Wednesday, December 31, 2014

A Quick Oaxaca Summary

Before I get back to my series of daily blogs from the SE Peru private tour, here’s a quick update from the Oaxaca at Christmastime tour I just finished.

It was a really great group of 8 participants, and the birding, scenery, holiday festivities, and fabulous food made for a wonderful trip. This was my first time leading this particular tour since 2005, up until which time I had led it nine years in a row. It was nice to be back.

We had a very typical count of about 300 species of birds, but the tour was much more than that. We visited some Zapotec and Mixtec ruins, as well as a couple markets, but the main cultural attraction was the Noche de Rábanos (the Night of Radishes) on December 23. Here’s one carved display to give you a hint of what it’s like, but you really have to be there.

Besides birds there were also butterflies.

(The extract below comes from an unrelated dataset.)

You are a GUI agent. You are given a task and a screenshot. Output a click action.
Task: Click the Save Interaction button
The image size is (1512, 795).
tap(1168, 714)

This stunning Glorious Blue-Skipper (Paches loxus) was outside of Tuxtepec.

We were lucky to have a sunny and warm day up at Cerro San Felipe above Oaxaca city to see this Mexican Pine-Satyr (Paramacera xicaque).

Also not far from Tuxtepec was this amazing cycad, one of the largest in the world, Dioon spinulosum. It is endemic to the limestone hills covered in tropical evergreen forest in Veracruz and Oaxaca, with a distribution map essentially identical to that of Sumichrast’s Wren (which we failed to hear or see). The second photo is a close up of the cone releasing the giant seeds.

But this was indeed a birding tour. (If you go to the WINGS website, you'll notice the subtitle "Biding Tours Worldwide," so participants finding this most relaxed of our itineraries to be too intense have little to complain about.) This female Black-crested Coquette was on the Valle Nacional Road, photographed using my iPhone through the spotting scope.

This “Mountain” Northern Pygmy-Owl, tooting at 94 notes/minute was at Cerro San Felipe above Oaxaca.

Red Warbler was a bit elusive our first days, but as we crossed the Sierra Juárez on our way to Tuxtepec they came out in force.

Yesterday, our last day, this Boucard's Wren at Yagul ruins was extremely curious about my playback; I snapped this just before it flew to another cactus for a different perspective.